Supplied text section start

Go forth and festival.  Have fun and be inspired.


Underground Food Collective

Just off the main street headed towards the impressive capitol building in Madison, WI is a small store tucked back on a fairly quiet street.  The tiny store front is the retail location for the Underground Food Collective that also operates Forequarter in Madison. The inventory is an eclectic mix of artisan products, both fresh and preserved, with a focus on the products available within the Great Lakes Region.

The undisputed star of store is the meats. Upon entering the store, immediately right of the cashier is a butcher case with a set of house-cured sausages and the back of the space is dominated by another beautiful case of fresh cuts.  A tiny temple to the art of preparing meat.  The opposite walls are selections of artisan products from jams, to pickled vegetables, to cheeses, to spiced nuts. If you are sensing the ultimate charcuterie plate coming together here, you have the right idea. There are non-local artisan offerings such as olives, oils, and wines as well to round out the offering.

The cured sausages were the particular treasure I was seeking on this trip and I went home with their Sausaucion Sec, Kabaonosy, and Spruce Goat (tasting notes follow). There were probably another ten cured offerings such as pancetta and bresola that I will have to experience on another trip. An alpine-style sheep’s milk cheese from Bleau Mont Dairy and dried olives were chosen as accompaniments. Finding The Brinery’s offering of Jupiter’s Orbit Kraut was an unexpected addition for the smoked pork chops intended for dinner. The Driftless goat’s milk cheese was destined for a dessert offering later in the evening atop a crumble with plums and ground cherries.

Supplied text section end
The data section start

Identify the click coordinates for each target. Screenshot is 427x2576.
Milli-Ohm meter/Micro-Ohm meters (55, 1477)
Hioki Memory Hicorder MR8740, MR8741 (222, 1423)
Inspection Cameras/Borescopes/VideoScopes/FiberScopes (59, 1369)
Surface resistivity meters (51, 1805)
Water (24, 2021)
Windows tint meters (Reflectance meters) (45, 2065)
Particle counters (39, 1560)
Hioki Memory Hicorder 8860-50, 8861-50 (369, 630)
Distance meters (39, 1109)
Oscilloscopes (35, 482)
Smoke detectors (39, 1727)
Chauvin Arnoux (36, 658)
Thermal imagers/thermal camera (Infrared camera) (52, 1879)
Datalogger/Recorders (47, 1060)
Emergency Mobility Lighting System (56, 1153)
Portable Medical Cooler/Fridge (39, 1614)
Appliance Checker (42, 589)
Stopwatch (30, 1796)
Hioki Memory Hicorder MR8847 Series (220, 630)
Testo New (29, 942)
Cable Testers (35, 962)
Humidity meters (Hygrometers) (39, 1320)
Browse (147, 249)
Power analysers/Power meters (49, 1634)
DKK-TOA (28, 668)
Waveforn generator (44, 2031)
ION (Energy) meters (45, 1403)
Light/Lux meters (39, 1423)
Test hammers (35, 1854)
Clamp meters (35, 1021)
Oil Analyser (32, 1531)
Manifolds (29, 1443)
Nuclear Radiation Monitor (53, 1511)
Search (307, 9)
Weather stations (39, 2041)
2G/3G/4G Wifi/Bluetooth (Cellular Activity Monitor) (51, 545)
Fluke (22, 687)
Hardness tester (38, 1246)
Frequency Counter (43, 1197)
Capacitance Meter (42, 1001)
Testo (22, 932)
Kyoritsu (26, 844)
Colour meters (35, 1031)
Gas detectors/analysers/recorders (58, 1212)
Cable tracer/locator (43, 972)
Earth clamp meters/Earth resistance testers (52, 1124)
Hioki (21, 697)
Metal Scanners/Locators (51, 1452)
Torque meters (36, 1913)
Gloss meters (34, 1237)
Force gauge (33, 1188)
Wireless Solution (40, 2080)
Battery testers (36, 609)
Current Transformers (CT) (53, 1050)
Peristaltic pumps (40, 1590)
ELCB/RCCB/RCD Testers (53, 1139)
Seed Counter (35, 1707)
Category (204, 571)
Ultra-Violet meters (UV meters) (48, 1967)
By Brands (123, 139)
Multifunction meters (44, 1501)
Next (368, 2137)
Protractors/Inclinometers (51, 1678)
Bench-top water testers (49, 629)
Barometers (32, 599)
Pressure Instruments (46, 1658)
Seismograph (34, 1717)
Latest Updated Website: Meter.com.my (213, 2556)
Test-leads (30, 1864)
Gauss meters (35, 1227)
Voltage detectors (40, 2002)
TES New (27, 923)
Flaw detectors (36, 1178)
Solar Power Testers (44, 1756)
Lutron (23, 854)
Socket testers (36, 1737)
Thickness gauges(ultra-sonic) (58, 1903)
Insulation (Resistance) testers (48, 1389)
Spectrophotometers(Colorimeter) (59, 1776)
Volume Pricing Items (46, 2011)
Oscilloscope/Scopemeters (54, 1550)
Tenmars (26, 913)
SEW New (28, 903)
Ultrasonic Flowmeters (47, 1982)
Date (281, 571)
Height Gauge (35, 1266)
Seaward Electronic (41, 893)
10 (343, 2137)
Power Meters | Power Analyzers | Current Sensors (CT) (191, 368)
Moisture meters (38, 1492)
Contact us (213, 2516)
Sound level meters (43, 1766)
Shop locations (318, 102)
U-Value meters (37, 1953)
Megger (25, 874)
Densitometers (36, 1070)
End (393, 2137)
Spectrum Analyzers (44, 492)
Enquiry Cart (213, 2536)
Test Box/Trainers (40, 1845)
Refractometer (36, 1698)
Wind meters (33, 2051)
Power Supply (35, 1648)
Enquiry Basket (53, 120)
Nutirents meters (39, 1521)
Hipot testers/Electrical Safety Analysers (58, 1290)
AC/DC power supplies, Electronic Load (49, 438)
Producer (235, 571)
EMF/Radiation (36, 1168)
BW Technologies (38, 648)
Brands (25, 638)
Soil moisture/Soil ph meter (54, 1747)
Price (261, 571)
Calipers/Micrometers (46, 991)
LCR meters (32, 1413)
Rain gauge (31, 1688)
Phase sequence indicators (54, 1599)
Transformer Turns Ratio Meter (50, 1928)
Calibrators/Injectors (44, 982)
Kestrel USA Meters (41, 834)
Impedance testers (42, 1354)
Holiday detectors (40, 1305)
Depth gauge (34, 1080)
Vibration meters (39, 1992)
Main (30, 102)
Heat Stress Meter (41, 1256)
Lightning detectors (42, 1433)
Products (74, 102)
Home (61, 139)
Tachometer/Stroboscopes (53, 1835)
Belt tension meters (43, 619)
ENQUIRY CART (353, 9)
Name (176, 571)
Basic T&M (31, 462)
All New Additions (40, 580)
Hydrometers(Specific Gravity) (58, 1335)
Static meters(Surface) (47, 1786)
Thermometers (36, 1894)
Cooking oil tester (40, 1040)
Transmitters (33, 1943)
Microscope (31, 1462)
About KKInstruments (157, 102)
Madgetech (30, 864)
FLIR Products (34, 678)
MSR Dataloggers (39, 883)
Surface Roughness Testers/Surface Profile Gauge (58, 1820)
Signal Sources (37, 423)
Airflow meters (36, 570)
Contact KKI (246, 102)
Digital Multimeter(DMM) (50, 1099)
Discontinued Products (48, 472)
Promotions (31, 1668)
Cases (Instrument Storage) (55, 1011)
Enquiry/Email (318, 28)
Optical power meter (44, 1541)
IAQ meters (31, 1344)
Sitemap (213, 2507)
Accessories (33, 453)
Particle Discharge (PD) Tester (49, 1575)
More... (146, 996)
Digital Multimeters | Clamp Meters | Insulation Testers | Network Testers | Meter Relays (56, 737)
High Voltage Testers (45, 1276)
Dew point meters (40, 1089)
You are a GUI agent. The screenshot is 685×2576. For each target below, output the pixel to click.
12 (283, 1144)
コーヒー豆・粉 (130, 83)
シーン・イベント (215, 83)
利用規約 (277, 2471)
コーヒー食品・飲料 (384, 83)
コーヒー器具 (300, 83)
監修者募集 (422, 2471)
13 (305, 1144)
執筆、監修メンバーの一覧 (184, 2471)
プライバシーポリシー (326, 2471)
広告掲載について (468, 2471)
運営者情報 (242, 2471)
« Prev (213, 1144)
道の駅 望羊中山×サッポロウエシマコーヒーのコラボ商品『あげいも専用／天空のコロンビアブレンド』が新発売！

The data section end

Assignment A: Decide whether each statement agrees with the Underground Food Collective text: (i) the case of fresh cuts sits at the back of the store; (ii) the writer bought pancetta on this trip; (iii) the Driftless goat's milk cheese was meant to go with the pork chops at dinner. Answer yes or no for each and quote the deciding words.
Assignment B: Continue the Underground Food Collective text from its final sentence, picking up where it stops.

Result A:
(i) Yes: "the back of the space is dominated by another beautiful case of fresh cuts"
(ii) No: "There were probably another ten cured offerings such as pancetta and bresola that I will have to experience on another trip"
(iii) No: "The Driftless goat’s milk cheese was destined for a dessert offering later in the evening"

Result B:
Though pleasantly surprised by the unique, local offerings, I might have been able to anticipate such offerings simply based on the review of Forequarter by Lindsay Christians at 77 Square, which brought this group of chefs to my attention.  A review of their past offerings lists representative Great Lakes dishes such as modern takes on Pork Schnitzel or Smorgasbord. Even the dish pictured in Christians review is another representative sample of Great Lakes Cuisine, with housemade pork sausage served with sauerkraut and baby potatoes; classic traditional German fare updated with a modern, upscale take.


We are pleased to add Forequarter to our Restaurants section while Underground Meats has already been added to our sources section. below are the tasting notes from the house-made sausages.  A longer discussion of the smoked pork chop and sauerkraut meal created from the other items is forthcoming.

Tasting Notes:

Sausiccion Sec – literally meaning simply “dried sausage”, this offering is an excellent example of the tradition. Very firm, with nice fat marbling through-out, the flavor is akin to a high-quality, very fresh salami with a fairly rough grind.

Kabanosy – A traditional, all-pork sausage in the Polish tradition. This a smoked sausage, rather than cured, and retains all the fresh pork flavors.  A very simple, well-executed offering which was a nice addition to the plate sliced ¼ inch thick on the bias. Just as easily could be a sausage that you’d simply bite into as a Bloody Mary accompaniment.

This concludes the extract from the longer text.